Titre : Le magasin de jouets
Auteur : Éphraïm Mikhaël
Je ne me rappelle plus à présent ni le temps, ni le lieu, ni si c'était en
rêve... Des hommes et des femmes allaient et venaient sur une longue promenade
triste; j'allais et je venais dans la foule, une foule riche, d'où montaient des
parfums de femmes. Et malgré la splendeur douce des fourrures et des velours qui
me frôlaient, malgré les rouges sourires des lèvres fraîches, entrevus sous les
fines voilettes, un ennui vague me prit de voir ainsi, à ma droite, à ma gauche,
défiler lentement les promeneurs monotones.
Or, sur un banc, un homme regardait la foule avec d'étranges yeux, et, comme je
m'approchais de lui, je l'entendis sangloter. Alors je lui demandai ce qu'il
avait à se plaindre ainsi, et, levant vers moi ses grands yeux enfiévrés, celui
qui pleurait me dit: « Je suis triste, voyez-vous, parce que depuis bien des
jours je suis enfermé ici dans ce Magasin de jouets. Depuis bien des jours et
bien des années, je n'ai vu que des Fantoches et je m'ennuie d'être tout seul
vivant. Ils sont en bois, mais si merveilleusement façonnés qu'ils se meuvent et
parlent comme moi. Pourtant, je le sais, ils ne peuvent que faire toujours les
mêmes mouvements et que dire toujours les mêmes paroles.
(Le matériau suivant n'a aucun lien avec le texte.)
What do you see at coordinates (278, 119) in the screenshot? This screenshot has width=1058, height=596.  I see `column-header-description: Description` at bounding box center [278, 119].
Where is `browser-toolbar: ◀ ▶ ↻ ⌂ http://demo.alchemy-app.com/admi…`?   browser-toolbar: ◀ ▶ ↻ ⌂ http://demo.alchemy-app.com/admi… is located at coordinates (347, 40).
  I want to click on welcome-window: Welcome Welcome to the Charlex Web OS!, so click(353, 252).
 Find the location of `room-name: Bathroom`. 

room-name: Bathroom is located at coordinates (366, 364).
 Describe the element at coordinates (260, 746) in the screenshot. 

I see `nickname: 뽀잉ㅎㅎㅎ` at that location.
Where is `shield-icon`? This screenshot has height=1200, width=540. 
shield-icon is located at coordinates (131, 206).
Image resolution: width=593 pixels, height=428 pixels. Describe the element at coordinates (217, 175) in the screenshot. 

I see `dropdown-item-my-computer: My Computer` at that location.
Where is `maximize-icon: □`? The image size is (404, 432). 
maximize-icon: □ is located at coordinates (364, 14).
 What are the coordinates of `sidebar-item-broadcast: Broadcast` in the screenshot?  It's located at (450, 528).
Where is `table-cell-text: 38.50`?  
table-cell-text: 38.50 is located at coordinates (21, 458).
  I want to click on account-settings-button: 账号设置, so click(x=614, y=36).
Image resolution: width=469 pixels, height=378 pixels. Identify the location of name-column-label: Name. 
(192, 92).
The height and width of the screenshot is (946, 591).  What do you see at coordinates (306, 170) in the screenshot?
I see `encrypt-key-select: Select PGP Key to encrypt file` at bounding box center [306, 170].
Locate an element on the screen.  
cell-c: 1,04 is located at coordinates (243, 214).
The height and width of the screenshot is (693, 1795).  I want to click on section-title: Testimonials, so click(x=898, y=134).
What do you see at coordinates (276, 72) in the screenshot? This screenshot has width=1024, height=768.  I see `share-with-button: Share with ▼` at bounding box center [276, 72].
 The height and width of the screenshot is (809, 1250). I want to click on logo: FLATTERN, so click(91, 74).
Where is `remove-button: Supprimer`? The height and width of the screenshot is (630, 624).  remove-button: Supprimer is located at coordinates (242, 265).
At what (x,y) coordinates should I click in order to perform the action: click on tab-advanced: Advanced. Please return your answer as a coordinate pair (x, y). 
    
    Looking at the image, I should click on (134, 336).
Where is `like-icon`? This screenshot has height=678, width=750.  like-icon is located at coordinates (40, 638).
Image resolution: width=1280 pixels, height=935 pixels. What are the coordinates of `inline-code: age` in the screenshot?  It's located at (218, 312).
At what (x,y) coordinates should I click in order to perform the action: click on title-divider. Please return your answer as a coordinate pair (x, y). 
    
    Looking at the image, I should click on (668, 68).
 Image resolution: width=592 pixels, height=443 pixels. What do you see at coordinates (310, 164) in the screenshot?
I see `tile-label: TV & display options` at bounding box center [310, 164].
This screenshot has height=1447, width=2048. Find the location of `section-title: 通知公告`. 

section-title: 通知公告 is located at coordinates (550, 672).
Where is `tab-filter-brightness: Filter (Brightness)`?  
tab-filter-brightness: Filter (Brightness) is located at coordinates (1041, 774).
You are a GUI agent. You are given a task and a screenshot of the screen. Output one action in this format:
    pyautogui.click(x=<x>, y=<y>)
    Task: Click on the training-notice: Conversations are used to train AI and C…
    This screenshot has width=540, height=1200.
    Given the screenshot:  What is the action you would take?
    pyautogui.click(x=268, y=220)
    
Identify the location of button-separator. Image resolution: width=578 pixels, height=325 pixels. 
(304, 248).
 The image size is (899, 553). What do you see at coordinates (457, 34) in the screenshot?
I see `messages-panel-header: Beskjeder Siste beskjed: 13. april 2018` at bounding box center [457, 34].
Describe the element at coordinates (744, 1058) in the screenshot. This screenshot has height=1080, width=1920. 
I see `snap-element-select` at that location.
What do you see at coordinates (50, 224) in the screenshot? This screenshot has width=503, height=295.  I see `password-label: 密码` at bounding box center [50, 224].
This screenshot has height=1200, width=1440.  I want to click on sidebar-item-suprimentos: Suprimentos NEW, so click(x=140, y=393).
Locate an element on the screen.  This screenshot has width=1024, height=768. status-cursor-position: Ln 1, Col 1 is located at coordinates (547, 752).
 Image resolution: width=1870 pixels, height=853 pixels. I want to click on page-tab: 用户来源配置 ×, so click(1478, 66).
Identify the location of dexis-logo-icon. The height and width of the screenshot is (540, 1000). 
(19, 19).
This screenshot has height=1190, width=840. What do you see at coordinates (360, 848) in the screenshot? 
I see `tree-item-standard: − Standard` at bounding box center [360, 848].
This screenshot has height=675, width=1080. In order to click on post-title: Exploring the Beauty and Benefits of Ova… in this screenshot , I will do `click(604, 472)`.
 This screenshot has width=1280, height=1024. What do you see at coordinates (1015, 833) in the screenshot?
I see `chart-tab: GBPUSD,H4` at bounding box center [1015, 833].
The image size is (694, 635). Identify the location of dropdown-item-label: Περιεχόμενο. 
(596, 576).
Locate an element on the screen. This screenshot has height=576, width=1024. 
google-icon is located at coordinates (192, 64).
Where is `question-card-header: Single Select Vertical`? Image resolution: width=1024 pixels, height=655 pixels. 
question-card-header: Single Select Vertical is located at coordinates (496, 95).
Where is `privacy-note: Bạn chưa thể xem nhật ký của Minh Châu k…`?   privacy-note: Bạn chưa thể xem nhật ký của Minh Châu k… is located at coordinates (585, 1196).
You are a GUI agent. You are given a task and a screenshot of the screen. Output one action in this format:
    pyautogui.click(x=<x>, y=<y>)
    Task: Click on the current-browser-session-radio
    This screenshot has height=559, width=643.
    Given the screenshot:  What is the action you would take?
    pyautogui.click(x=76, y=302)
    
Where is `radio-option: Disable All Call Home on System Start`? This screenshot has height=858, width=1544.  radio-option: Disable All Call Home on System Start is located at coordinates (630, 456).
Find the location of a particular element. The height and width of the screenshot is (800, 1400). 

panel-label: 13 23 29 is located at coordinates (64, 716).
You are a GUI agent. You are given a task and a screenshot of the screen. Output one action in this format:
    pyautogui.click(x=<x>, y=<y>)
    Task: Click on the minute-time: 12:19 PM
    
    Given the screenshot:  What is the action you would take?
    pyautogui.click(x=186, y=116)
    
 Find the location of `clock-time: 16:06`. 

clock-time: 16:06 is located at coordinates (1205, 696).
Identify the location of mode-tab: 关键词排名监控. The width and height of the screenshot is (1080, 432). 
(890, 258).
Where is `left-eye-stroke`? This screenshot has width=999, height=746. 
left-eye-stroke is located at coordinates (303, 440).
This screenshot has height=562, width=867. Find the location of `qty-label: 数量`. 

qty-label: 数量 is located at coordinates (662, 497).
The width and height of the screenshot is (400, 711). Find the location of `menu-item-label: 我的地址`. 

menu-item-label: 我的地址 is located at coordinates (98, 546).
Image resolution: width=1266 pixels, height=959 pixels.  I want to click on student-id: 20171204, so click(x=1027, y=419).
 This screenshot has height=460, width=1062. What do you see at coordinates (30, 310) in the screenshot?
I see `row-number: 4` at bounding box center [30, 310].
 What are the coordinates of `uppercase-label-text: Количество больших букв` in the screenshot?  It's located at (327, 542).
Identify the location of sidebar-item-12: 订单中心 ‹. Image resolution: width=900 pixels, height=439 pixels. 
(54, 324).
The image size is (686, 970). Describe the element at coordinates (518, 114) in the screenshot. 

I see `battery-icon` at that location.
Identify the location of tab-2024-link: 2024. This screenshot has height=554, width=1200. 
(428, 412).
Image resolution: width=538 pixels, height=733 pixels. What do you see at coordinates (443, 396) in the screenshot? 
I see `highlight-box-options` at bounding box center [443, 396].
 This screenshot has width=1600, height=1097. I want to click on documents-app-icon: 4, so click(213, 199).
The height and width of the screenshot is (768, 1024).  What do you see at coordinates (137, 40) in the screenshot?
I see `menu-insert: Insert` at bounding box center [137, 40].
« Ces belles Poupées, vêtues de velours et de fourrures et qui laissent traîner
dans l'air, derrière elles, une énamourante odeur d'iris, celles-là sont bien
mieux articulées encore. Leurs ressorts sont bien plus délicats que les autres,
et, quand on sait les faire jouer, on a l'illusion de la Vie. »
Il se tut un moment; puis, avec la voix grave de ceux qui se souviennent:
« Autrefois, j'en avais pris une, délicieusement frêle, et je la tenais souvent
dans mes bras, le soir. Je lui avais tant dit de choses très douces, que j'avais
fini par croire qu'elle les comprenait; et j'avais tant essayé de la réchauffer
avec des baisers que je la croyais vivante. Mais j'ai bien vu après qu'elle
était aussi, comme les autres, une Poupée pleine de son.
« Longtemps j'ai espéré que quelque Fantoche ferait un geste nouveau, dirait une
parole que les autres n'eussent point dite. Maintenant, je suis fatigué de leur
souffler mes rêves. Je m'ennuie et je voudrais bien m'en aller de ce Magasin de
jouets où ils m'ont enfermé. Je vous en supplie, si vous le pouvez, emmenezmoi
dehors, dehors, là où il y a des Etres vivants ».